FCC Chairman Julius Genachowski has issued a decision that states that the FCC will now start regulating broadband internet traffic under the same rules designed for traditional telephone networks. Under these rules he is ready to institute "Net Neutrality", which, on the surface, sounds good but when you dig deep down into it, has ominous consequences, the least of which will be internet access costs.
Simply put, net neutrality means that all platforms, all users, all applications, all sites, etc. have virtually equal access, no restrictions. It will require that video have the same access as voice, as fincancial data, as email. It requires that no application, no user, no device have any throttling or management that is not equally applied to all other users, applications, devices, etc.
But what will really be the end result of this? Higher costs, lower performance. ISP's will be required to spend $billions to increase the capacity of their distribution systems. And who will pay for it, the end users of course. We will have increased costs but most of us will get poorer throughput.

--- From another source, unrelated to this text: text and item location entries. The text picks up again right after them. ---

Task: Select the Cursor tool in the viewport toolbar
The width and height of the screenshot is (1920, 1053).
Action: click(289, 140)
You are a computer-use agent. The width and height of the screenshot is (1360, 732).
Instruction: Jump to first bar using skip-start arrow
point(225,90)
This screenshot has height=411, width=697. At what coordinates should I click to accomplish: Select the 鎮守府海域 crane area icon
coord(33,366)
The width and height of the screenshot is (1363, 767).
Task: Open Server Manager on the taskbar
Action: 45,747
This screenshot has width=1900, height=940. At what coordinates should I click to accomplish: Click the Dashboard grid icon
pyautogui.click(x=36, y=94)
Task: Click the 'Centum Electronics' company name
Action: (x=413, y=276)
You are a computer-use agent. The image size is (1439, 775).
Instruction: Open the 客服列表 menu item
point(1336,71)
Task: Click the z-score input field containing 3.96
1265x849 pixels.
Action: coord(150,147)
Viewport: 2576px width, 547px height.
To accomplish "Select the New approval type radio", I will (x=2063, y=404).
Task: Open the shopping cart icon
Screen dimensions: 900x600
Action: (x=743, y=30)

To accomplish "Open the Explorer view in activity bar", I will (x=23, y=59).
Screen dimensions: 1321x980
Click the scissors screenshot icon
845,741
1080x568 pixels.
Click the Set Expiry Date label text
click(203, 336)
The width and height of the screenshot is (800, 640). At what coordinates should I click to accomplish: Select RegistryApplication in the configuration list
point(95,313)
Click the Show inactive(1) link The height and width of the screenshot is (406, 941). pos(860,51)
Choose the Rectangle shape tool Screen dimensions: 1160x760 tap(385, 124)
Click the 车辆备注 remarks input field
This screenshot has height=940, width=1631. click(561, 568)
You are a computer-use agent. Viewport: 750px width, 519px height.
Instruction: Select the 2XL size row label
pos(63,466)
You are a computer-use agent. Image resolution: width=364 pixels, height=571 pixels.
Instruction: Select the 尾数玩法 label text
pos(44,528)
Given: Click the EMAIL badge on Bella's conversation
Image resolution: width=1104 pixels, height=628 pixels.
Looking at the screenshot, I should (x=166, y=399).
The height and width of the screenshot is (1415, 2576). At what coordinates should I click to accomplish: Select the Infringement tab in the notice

VOIP calls will lose quality because the application cannot be prioritized higher than online gaming or video downloads.
There is finite capacity on our existing internet infrastructure, and, without the ability to manage traffic, to prioritize, it will become like rush hour freeway traffic without any HOV or express lanes. Everybody slows down, everybody stops.
And who will benefit? Well, the Googles, the Amazon's, the companies that want to provide bandwidth hogging applications. But again, they will not be paying for it, we will.
You think we had problems on Active Rain recently! Just wait until we have to contend with every high bandwidth application out there.